> What you should do
Search the records below for the word "click". Copy each line where it occurs.

> Data to process

---

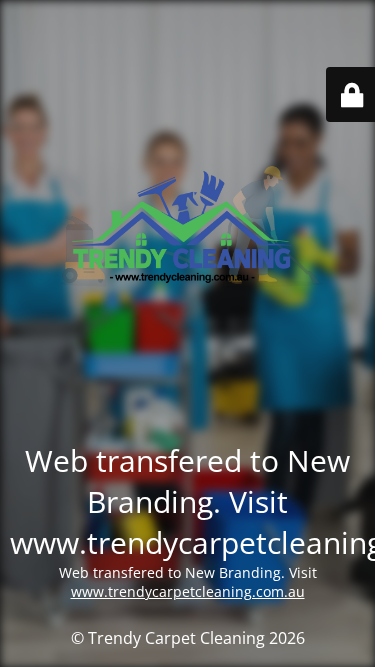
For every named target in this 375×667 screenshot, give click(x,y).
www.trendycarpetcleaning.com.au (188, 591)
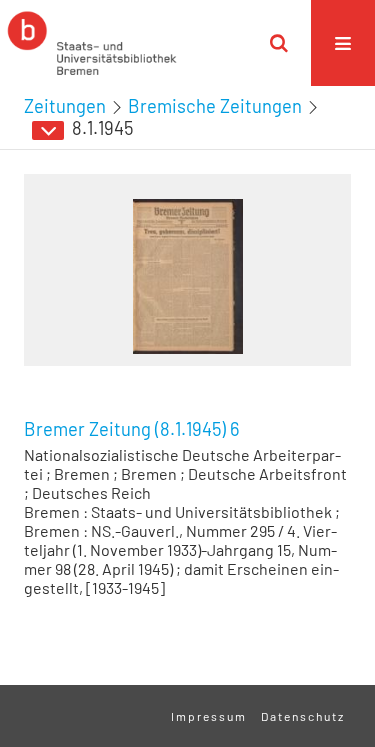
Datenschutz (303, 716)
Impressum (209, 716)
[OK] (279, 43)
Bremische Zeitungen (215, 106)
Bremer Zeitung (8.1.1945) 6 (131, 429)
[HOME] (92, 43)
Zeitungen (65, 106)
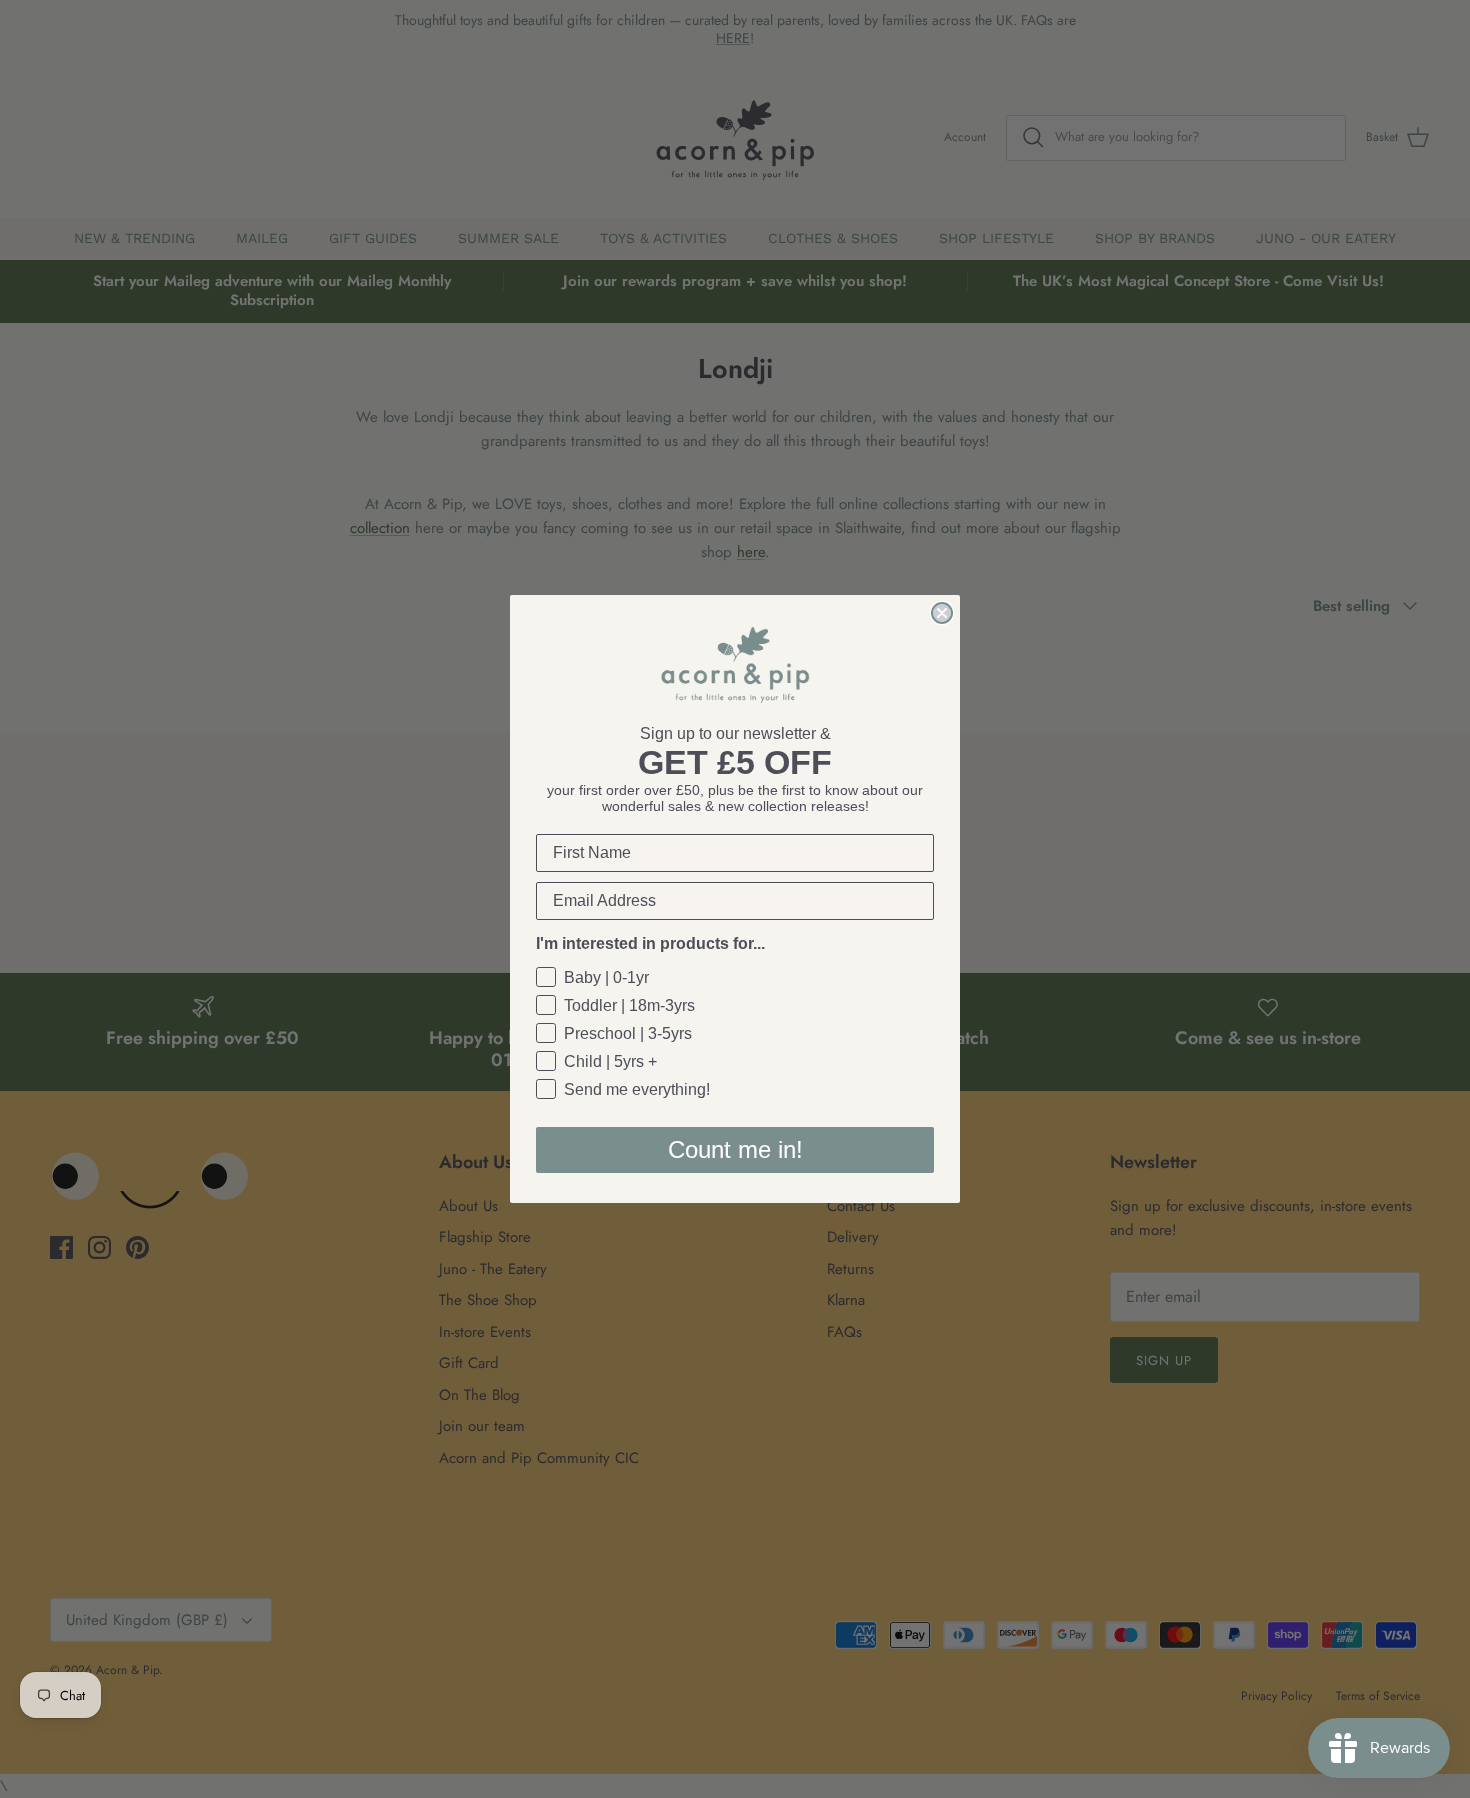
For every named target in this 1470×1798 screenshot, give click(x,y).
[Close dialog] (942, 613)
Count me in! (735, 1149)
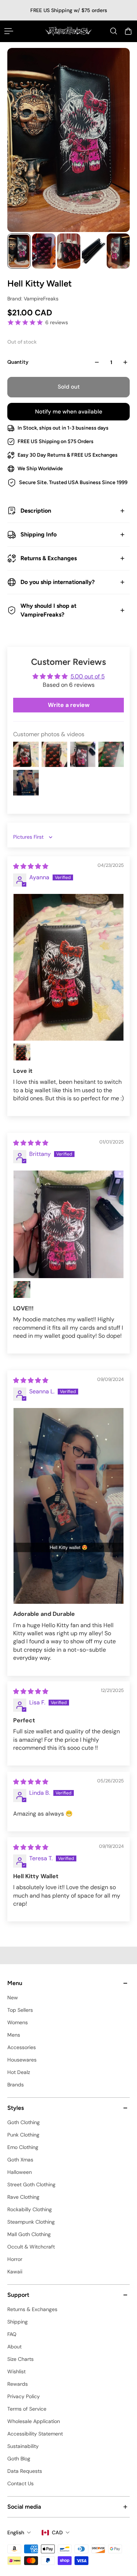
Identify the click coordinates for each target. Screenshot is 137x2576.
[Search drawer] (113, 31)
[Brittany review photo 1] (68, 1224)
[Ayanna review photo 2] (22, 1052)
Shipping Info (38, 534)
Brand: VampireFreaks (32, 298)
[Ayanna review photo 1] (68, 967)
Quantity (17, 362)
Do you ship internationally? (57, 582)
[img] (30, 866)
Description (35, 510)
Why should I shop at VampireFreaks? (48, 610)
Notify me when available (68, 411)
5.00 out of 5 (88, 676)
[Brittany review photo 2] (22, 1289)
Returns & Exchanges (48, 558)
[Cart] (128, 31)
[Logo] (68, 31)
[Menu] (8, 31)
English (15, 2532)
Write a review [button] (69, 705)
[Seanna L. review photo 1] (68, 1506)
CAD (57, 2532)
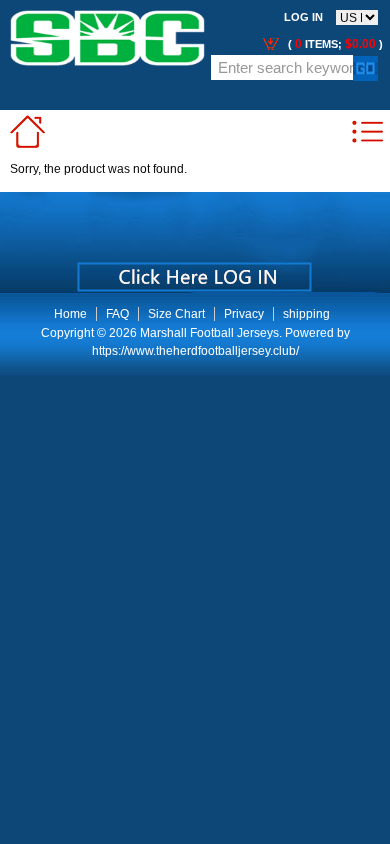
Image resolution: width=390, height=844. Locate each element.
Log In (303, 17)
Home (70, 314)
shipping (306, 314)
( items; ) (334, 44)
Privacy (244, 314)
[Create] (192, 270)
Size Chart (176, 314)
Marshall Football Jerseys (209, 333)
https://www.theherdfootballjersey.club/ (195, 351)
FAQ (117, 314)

---

> Exercise answer
For every named target in this 375×667 screenshot, give click(x,y).
For every named target in this 1470×1798 screenshot, give click(x,y).
Identify the click coordinates for each target. Screenshot is 137x2576.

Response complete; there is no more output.